── Приведенный текст

Ностальгия – это память — страница 20 из 60

– А я, Иннокентий Михайлович, еду в Куйбышев на гастроли. Так не хочется.

– Что вы, дружочек, там такие вкусные шоколадные конфеты!

Не театр, не памятники, не площади, а конфеты! Глаза при этом светлые-светлые. Прикидывается? Или действительно вспомнил только конфеты? Я потом привезла ему три коробки (оказалось, невкусные), но не отдала – не встретила.


Вскоре после того как Смоктуновского не стало, мы с Васей Катаняном встретились на опушке леса с Георгием Степановичем Жженовым, который много лет жил неподалеку от нашего дома (или мы от него?). Естественно, разговор зашел об Иннокентии Михайловиче, которого Жженов знал дольше, чем кто-либо из нас.

– …с 1948-го года. Меня после второй посадки определили в ссылку в Красноярский край и сказали, чтобы я сам искал себе работу: Ачинск, Абакан, Минусинск… Но я еще в тюрьме слышал, что вместо всех этих затхлых городишек имеет смысл лететь в Норильск, так как там есть театр какой-никакой. Я оформился у «кума» и подался туда. Добрые люди помогли. И вот там я встретился с Кешей, он уже работал в театре. И мы подружились очень быстро, как бывает в молодости.

– А сколько он там уже работал?

– По-моему, с 1947 года. Он туда смылся из Красноярска, где у него матушка жила. В Красноярск он вернулся после плена, из которого чудом убежал, – и чудом избежал репрессий, обычных у нас на родине для тех, кто побывал в плену. Но все-таки он опасался и подался в Норильск в надежде, что не тронут. Многие ссыльные избежали второй посадки именно в Норильске, их считали возможным не арестовывать вновь, поскольку они и так были уже в Норильске. Мы с Кешей думали, что именно это обстоятельство уберегло его после плена. Отношения наши были весьма сердечные и вполне ироничные…

– Кстати, кто был старше?

– Я, на двенадцать лет.

– Ироничны, наверное, были вы к нему – и потому, что у него не было профессионального образования, и потому, что он был моложе?

────

_Задания к выполнению:_
1. На сколько лет Жженов был старше Смоктуновского, согласно воспоминаниям о Смоктуновском?
2. Напишите продолжение воспоминаний о Смоктуновском, начиная сразу после последней реплики.

── Исходные записи

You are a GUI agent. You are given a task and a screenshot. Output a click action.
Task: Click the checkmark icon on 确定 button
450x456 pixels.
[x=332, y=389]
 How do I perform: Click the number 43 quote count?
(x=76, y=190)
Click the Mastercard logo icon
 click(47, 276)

────
── Исходные записи

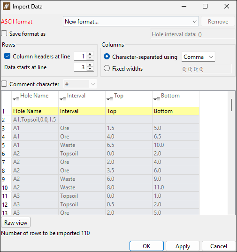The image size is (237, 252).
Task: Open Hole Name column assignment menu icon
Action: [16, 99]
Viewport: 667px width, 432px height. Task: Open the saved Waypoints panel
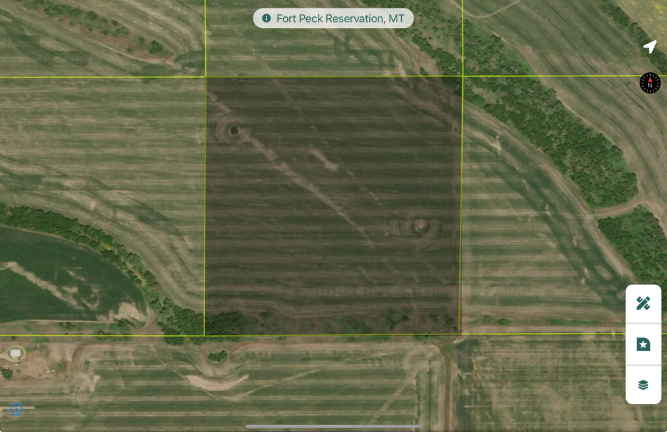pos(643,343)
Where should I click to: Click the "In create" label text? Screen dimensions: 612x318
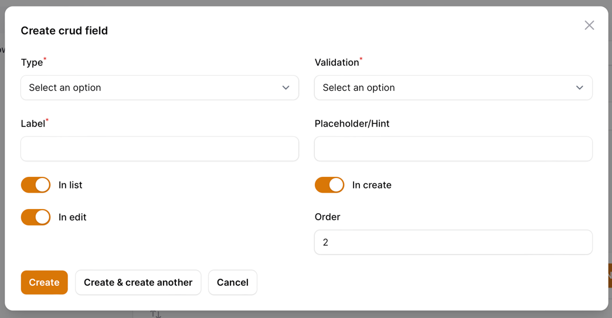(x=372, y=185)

────
── Исходные записи

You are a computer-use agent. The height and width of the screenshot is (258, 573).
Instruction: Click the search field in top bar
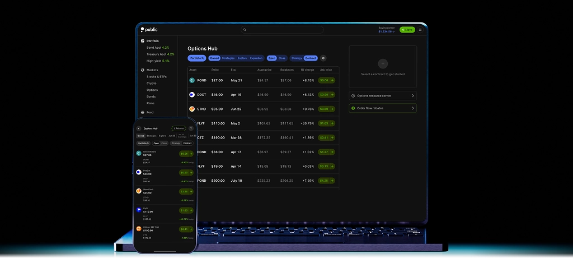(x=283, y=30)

────

_Ответы по заданиям:_
1. На двенадцать лет.

2.
– Ну, в какой-то степени. Но он мне сразу же показался способным человеком, ведь мы много разговаривали, мы дружили. У нас был восьмиквартирный дом – общежитие театра. Там жил я, ссыльная морда, мне дали комнату, и Кеша все время пасся у меня, а где жил он – даже не знаю. Снимал то один угол, то другой. Я у него никогда не был. В хорошую погоду мы гуляли в парке, а несколько раз он меня провожал отмечаться к начальнику и ждал у крыльца. В такие часы он всегда бывал грустный, понимал, что такое могло быть и с ним. В театре платили гроши, и Кеша пару раз увольнялся, уходил на кирпичный завод, в бухгалтерию. Или в отдел снабжения. Кстати, там Андрей Старостин был главным бухгалтером, тоже ссыльный. Он над Кешей шефствовал, помогал ему. Так что не скажу, что Кеша сильно увлекался театром, был фанатиком. И до 1953 года он два-три раза уходил. Но все же хоть и уходил, однако возвращался на сцену.

– Вы не помните, какие роли он тогда играл?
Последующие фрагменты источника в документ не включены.